* Textauszug *
━━━━━━━━━━━━━━━━━━━━━━━━━━━━━━

Ferner ist relevant, ob die Klassenliteratur es vermag, in Zeiten tiefer gesellschaftlicher Umbrüche (u.a. Klimawandel, Digitalisierung und Unruhen), Orientierung für ihre Rezipient*innen zu verschaffen. Während zu Zeiten der sozialen Marktwirtschaft, der Aufstieg durch Bildung im Sinne des meritokratischen Leistungsprinzips als gesichert galt, steht heutigen Hochschul-Absolvent*innen - von denen es mehr gibt als je zuvor (iwd, 2023) - ohne finanzielles und soziales Fallnetz, die Welt angesichts der steigenden Lebenshaltungskosten längst nicht mehr so offen. Hier erlebt daher der Begriff der Klasse und die Einsicht, dass diese auch in Deutschland eine Rolle spielt, eine spürbare Renaissance. Die Ideen rund um Transclasse (Jaquet, 2018, Ernst 2022b) könnten Wege aufzeigen, wie Personen aus beherrschter Lage der  Spirale der strukturellen Klassengewalt - manifestiert in der Zerrissenheit des gespaltenen Habitus - durch das Entwickeln von Klassenbewusstsein entkommen und in Folge dessen, postbürgerliche Individuen werden.

Kann die Autosoziobiografie hier Unterstützung bieten?"

Ein Auszug aus meinem Text "Klassenliteratur als Resonanzraum sozialer Ungleichheit" (2025).

Zur Klassenliteratur

Disclaimer

Es gibt eine Vielzahl herausragender Bücher mit unterschiedlichen Schwerpunktsetzungen, die oft auch intersektionale Ansätze verfolgen. Internationale Wissenschaftler*innen wie Angela Davis, bell hooks und für den deutschsprachigen Raum Francis Seeck haben mit ihren Arbeiten wichtige Beiträge zu verschiedenen gesellschaftlichen Debatten im DEI-Diskurs (Diversity, Equity & Inclusion) geleistet. Die hier vorgeschlagenen Top-Listen sind daher als ein Einstieg oder Überblick zu verstehen, nicht als abschließende Empfehlungen. Besonders empfehlenswert hingegen ist das Netzwerk Chancen e.V., das seit diesem Jahr einen aktiven Buchclub betreibt und eine umfassende Übersicht aktueller Werke bietet – inklusive einer Schwerpunktseinordnung

Ein Hinweis noch zur Klassenliteratur: Sie deckt das politische Spektrum von links bis rechts ab, von Olivier Davids „Keine Aufstiegsgeschichte – Wie Armut psychisch krank macht“ bis hin zu Doris Märtins Karriereratgeber „Habitus – Sind Sie bereit für den Sprung nach oben“.

━━━━━━━━━━━━━━━━━━━━━━━━━━━━━━

* Datensatzeinträge *
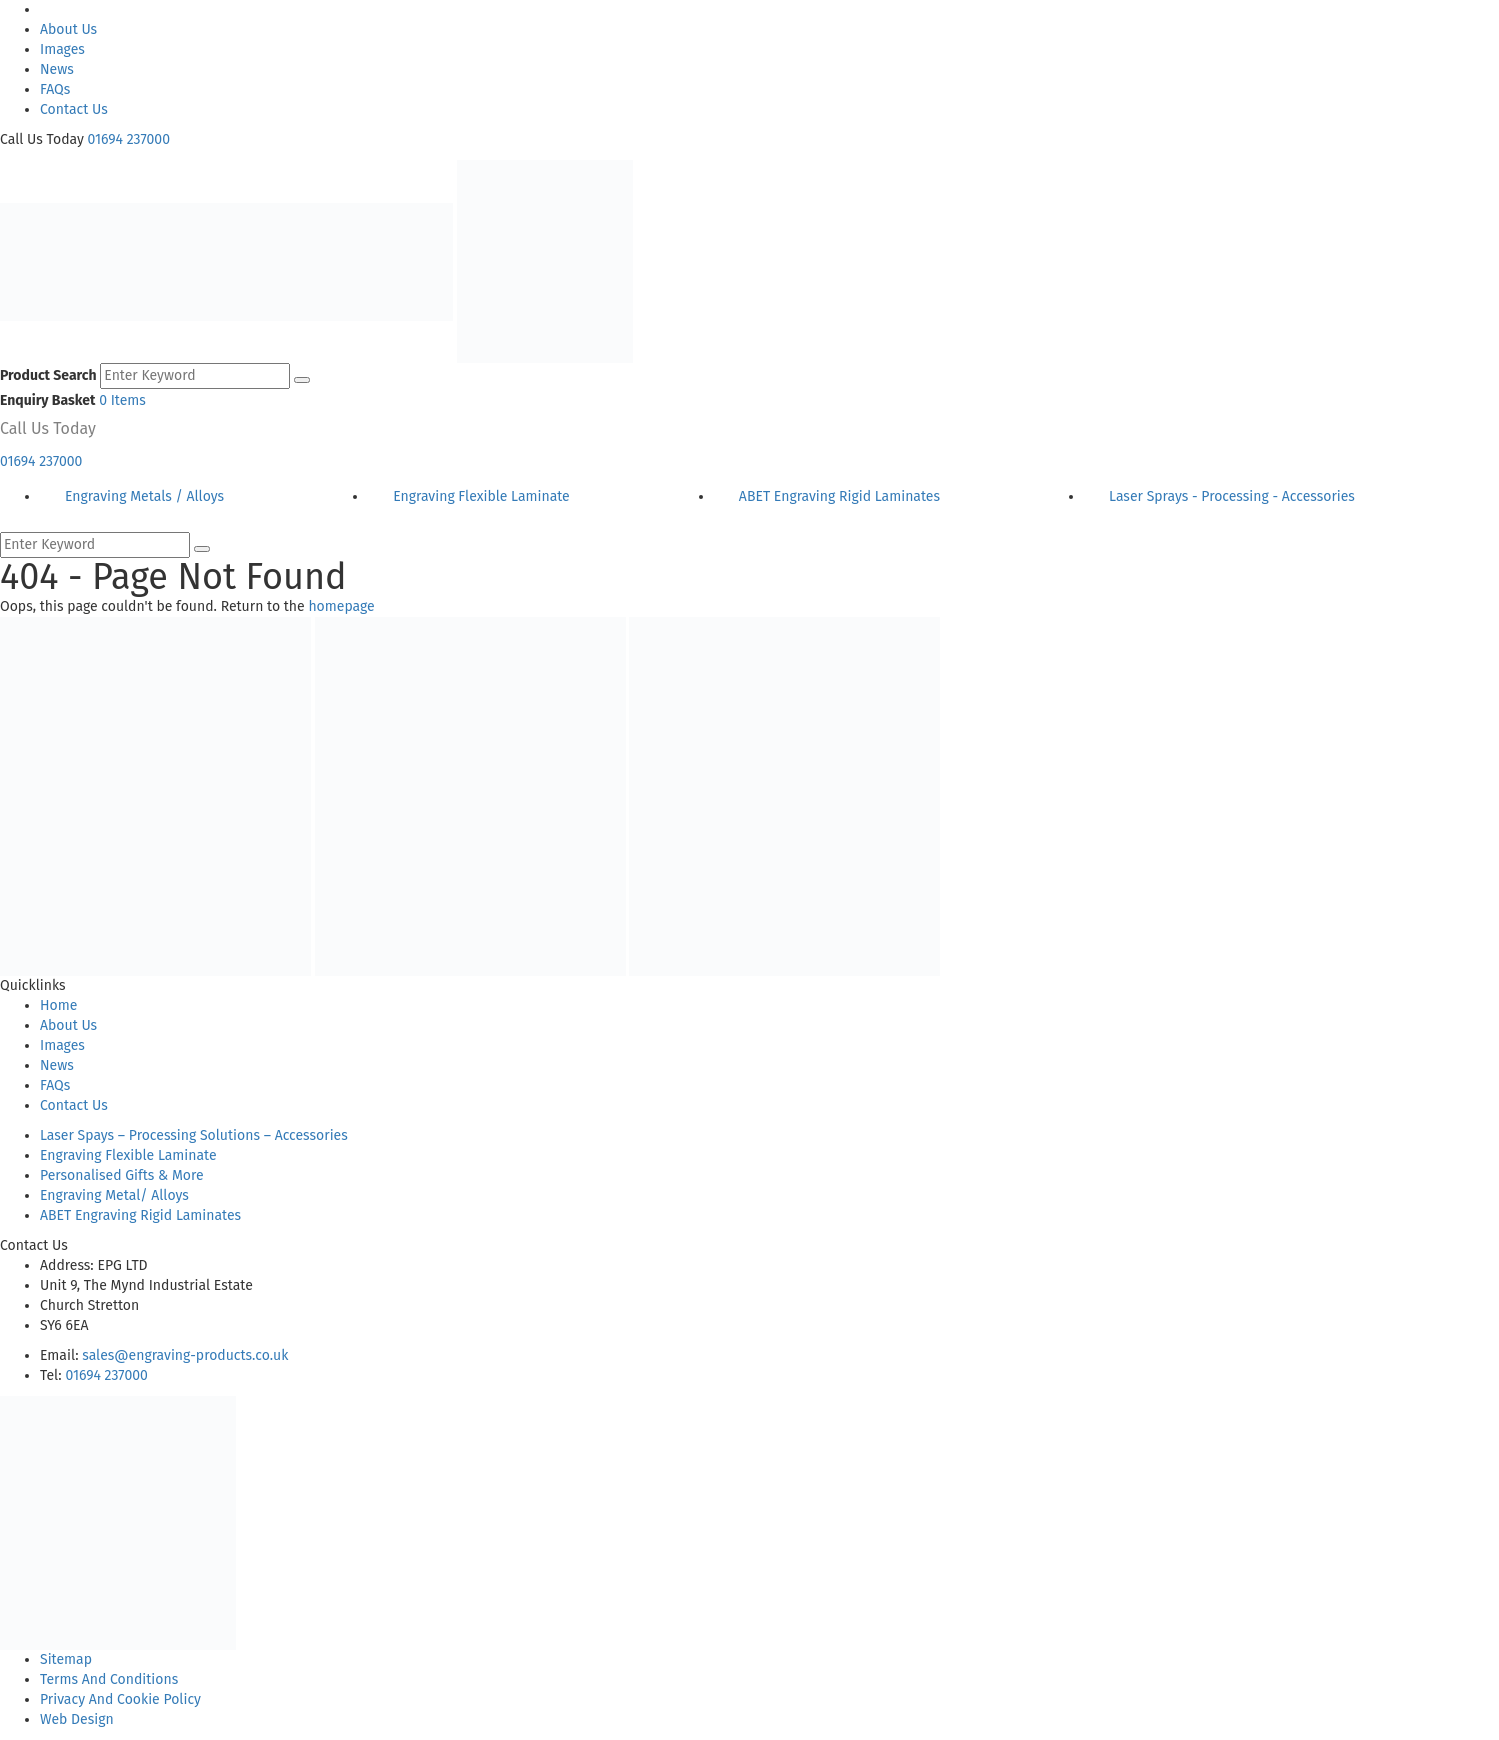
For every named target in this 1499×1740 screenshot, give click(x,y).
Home (58, 1005)
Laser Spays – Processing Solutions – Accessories (194, 1135)
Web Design (77, 1719)
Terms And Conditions (109, 1679)
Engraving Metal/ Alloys (114, 1195)
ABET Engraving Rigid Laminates (140, 1215)
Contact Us (74, 109)
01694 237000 (129, 139)
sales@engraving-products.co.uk (185, 1355)
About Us (68, 29)
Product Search (48, 375)
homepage (341, 606)
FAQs (55, 89)
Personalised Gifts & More (122, 1175)
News (57, 69)
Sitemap (66, 1659)
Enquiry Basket (47, 400)
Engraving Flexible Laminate (128, 1155)
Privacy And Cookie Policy (120, 1699)
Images (62, 49)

━━━━━━━━━━━━━━━━━━━━━━━━━━━━━━

* Schriftliche Anfrage A *
Welche Organisation betreibt laut dem Text zur Klassenliteratur seit diesem Jahr einen aktiven Buchclub?
* Schriftliche Anfrage B *
Nenne alle Wissenschaftler*innen, die der Text zur Klassenliteratur für ihre Beiträge im DEI-Diskurs anführt.
* Schriftliche Anfrage C *
Schreibe den Text zur Klassenliteratur im Anschluss an seinen letzten Satz weiter.

* Antwort A *
Das Netzwerk Chancen e.V.

* Antwort B *
Angela Davis, bell hooks, Francis Seeck

* Antwort C *
5 Top-Romane der Autosoziobiografie

Diese Romane zeichnen sich dadurch aus, dass sie persönliche Lebensgeschichten mit sozialen Strukturen verknüpfen und damit soziologische Reflexion ermöglichen. Sie erzählen vom Ringen um Identität, Anerkennung und gesellschaftlichen Aufstieg, Ausstieg oder Abstieg:

  1. Anleitung ein anderer zu werden (Louis, 2022) – Eine bewegende Selbstreflexion und ein Blick auf soziale Mobility und Selbstwahrnehmung. Hochkultur und literarische Vibes à la Call me by your name und daher in meinen Augen ganz großes Kino.

  2. Daddy Issues (Pesut, 2018) – Thematisiert familiäre und gesellschaftliche Prägungen zwischen Sisak (einer einst blühenden Industriestadt und nun im Verfall) und der aufstrebenden Hauptstadt Zagreb, die wiederum nicht alle an ihrem Aufstieg teilhaben lässt.

  3. Jahre mit Martha (Kordić, 2022) - Thematisiert zunächst einen akademischen Aufstieg mithilfe sozialer Pat*innen, z.T. unkonventionelles soziales Kapital (Jahresunterschiede im gegensätzlich sexuellen Part und dann Begünstigung durch einen homosexuellen Förderer in academia) bis zum akademischen Ausstieg.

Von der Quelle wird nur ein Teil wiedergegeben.